If the world’s migrants themselves constituted one nation, they would be the fifth largest at more than 232 million. With ties to both their homelands and their new countries, they are a force for global development, cultural understanding and innovation.

From October 11 to 17, the State Department is marking Global Diaspora Week to highlight how diaspora communities strengthen the world community at large. In fact, they may be the most effective social networks in the world in terms of global reach and commercial opportunity. Diasporas are an important source of trade, capital, technology and knowledge for the countries of both origin and destination. Global remittances today total more than $500 billion per year.

José Martí Park in Union City, New Jersey, is a popular gathering spot for Cuban-American men looking for a friendly game of dominoes. (State Dept./Amanda Brown)

The United States has the largest number of global diaspora members, with more than 62 million first- or second-generation immigrants. Aside from Native Americans, all those living in the United States have immigrant roots. Thriving U.S. diaspora communities include Ethiopians, Sikhs, Cubans and Bukharian Jews.

There are more Chinese people living outside mainland China than the number of French people living in France.

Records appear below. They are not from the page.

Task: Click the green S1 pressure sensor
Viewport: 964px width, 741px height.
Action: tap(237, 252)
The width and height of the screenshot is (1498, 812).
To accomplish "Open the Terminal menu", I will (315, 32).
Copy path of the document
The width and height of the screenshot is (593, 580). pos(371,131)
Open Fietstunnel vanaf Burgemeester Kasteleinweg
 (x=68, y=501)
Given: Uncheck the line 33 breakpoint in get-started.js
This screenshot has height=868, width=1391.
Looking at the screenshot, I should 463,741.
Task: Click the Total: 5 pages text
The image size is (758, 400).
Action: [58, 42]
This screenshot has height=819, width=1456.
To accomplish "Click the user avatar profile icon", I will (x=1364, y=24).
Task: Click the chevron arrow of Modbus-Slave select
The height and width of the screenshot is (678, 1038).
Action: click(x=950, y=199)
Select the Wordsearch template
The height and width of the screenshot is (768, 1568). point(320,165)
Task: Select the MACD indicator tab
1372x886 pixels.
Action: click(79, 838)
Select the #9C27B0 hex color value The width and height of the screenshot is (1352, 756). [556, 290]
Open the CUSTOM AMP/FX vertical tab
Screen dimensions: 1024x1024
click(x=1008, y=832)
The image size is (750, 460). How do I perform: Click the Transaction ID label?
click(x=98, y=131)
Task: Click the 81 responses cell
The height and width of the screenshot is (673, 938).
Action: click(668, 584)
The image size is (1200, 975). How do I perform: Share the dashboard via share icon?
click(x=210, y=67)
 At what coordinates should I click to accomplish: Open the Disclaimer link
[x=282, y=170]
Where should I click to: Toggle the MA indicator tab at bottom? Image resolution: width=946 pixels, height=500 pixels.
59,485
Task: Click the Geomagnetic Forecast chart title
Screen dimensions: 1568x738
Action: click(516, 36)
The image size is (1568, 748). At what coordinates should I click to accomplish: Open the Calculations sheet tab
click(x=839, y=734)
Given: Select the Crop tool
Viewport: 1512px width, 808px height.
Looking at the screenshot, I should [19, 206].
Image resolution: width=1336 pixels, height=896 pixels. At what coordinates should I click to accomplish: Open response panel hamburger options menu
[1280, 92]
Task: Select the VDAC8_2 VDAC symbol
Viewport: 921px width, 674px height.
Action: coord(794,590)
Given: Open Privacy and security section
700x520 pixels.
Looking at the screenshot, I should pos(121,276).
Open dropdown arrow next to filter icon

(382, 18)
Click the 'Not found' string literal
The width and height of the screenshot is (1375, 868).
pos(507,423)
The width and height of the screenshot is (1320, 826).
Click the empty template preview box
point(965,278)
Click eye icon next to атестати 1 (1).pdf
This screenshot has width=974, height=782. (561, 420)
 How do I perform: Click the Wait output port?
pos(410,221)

And approximately 22 million ethnic Indians have established themselves on every continent, making them the largest diaspora in the world, followed by Mexicans.

Some migrants stay permanently in their new homes, while others study or work there for a while before returning to their countries of origin. Still others travel onward to a new place. “People don’t have to choose between countries,” Kathleen Newland of the Migration Policy Institute told Economist magazine. “They can keep a foot in two or more.”

Are you living outside of your home country? What challenges and opportunities are you discovering?